Guru di SMK Negeri 2 Cimahi
Artikel ini pernah dimuat di rubrik Forum Guru
Koran Pikiran Rakyat, Jumat 13 April 2012
Sudah dua tahun
Ujian Nasional bukan lagi sebagai penentu satu-satunya lulus atau tidaknya
peserta didik dari satuan pendidikan. Kalau tahun-tahun sebelumnya UN menjadi
momok bukan saja bagi pesert didik, tetapi juga orang tua, sekolah
penyelenggara, Dinas pendidikan kabupaten/ kota sampai provinsi, tidak demikian
dengan penyelenggaraan UN pada dua tahun terakhir.
Pada
penyelenggaraan UN dua tahun terakhir, kelulusan peserta didik tidak hanya
ditentukan juga oleh nilai sekolah. Nilai sekolah tersebut diperoleh dar
penggabungan nilai ujian sekolah (US) dan rata-rata rapor peserta didik.
Pelaksanaan UN
bisa saja menjunjung tinggi jargon “Prestasi Yes, Jujur Harus”. Artinya, dalam
pelaksanaan Ujian Nasional tidak ada kecurangan, baik kunci jawaban melalui SMS
atau kecurangan lainnya, misalnya pada saat distribusi soal terjadi “kencing”

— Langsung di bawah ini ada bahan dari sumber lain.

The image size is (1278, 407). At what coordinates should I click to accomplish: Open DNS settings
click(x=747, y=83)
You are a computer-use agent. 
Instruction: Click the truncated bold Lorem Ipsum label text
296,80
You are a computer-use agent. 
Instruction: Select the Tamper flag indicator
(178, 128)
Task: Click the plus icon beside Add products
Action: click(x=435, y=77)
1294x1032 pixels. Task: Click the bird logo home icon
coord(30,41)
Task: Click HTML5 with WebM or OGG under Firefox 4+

dulu di jalan sehingga terjadi kebocoran.
Namun, mengenai
pengolahan data kelulusan timbul pertanyaan. Pertama, bagaiman dengan
pengolahan kelulusan yang merupakan penggabungan antara nilai UN dan nilai
sekolah yang kemudian menjadi nilai akhir/ NA (standar kelulusan)? Kedua,
bagaimana dengan proses pengolahan nilai sekolah (yang merupakan penggabungan
antara nilai US
dan rata-rata rapor), apakah kedua-duanya masih memegang jargon tersebut?
Jawaban
pertanyaan pertama masih mengkin memegang jargon tersebut dan masih mungkin
memegang kejujuran dan kecil kemungkinan ada kecurangan.
Bagaimana dengan
jawaban pertanyaan kedua, jawabannya bisa ya bisa tidak, bisa jujur bisa
curang. Kenapa?
Sekolah yang
melakukan pengolahan dan penyetoran data, ya bisa saja berbuat curang demi
kepentingan-kepentingan sekolah apakah demi nama baik, citra sekolah atau
kepentingan lainnya.
Nilai sekolah
menjadi kurang valid, prestasi (persentase kelulusan) menjadi semu dan bias
manakala satuan pendidikan (sekolah) tidak jujur dan curang, terutama dalam
pengolahan data dan memberikan nilai sekolah (yakni penggabungan nilai ujian
sekolah dan rata-rata nilai rapor) yang pada gilirannya turut menentukan
kelulusan.
Artinya, bukan
siswanya yang tidak jujur, tetapi karena kepentingan-kepentingan di atas,
sekolah penyelenggara kemudian melakukan berbagai kecurangan. Persentase
kelulusan peserta UN di suatu sekolah mungkin “Yes” 100 persen lulus atau lulus
semuanya, tetapi prestasi tersebut semu karena nilai kelulusan yang didapat
adalah hasil “karbitan” melalui manipulasi data.
Tidak berlebihan
kiranya kalau kemudian Koordinator Pengawas UN Tingkat SMA/SMK/MA Provinsi Jawa
Barat (“PR”, 11 April 2012)
mengimbau semua pihak untuk menjunjung kejujuran dalam mencapai kelulusan yang
tinggi. Meski Jawa barat menempati peringkat kedua nasional dari tingkat
kelulusan, dari segi kejujuran masih di peringkat 15.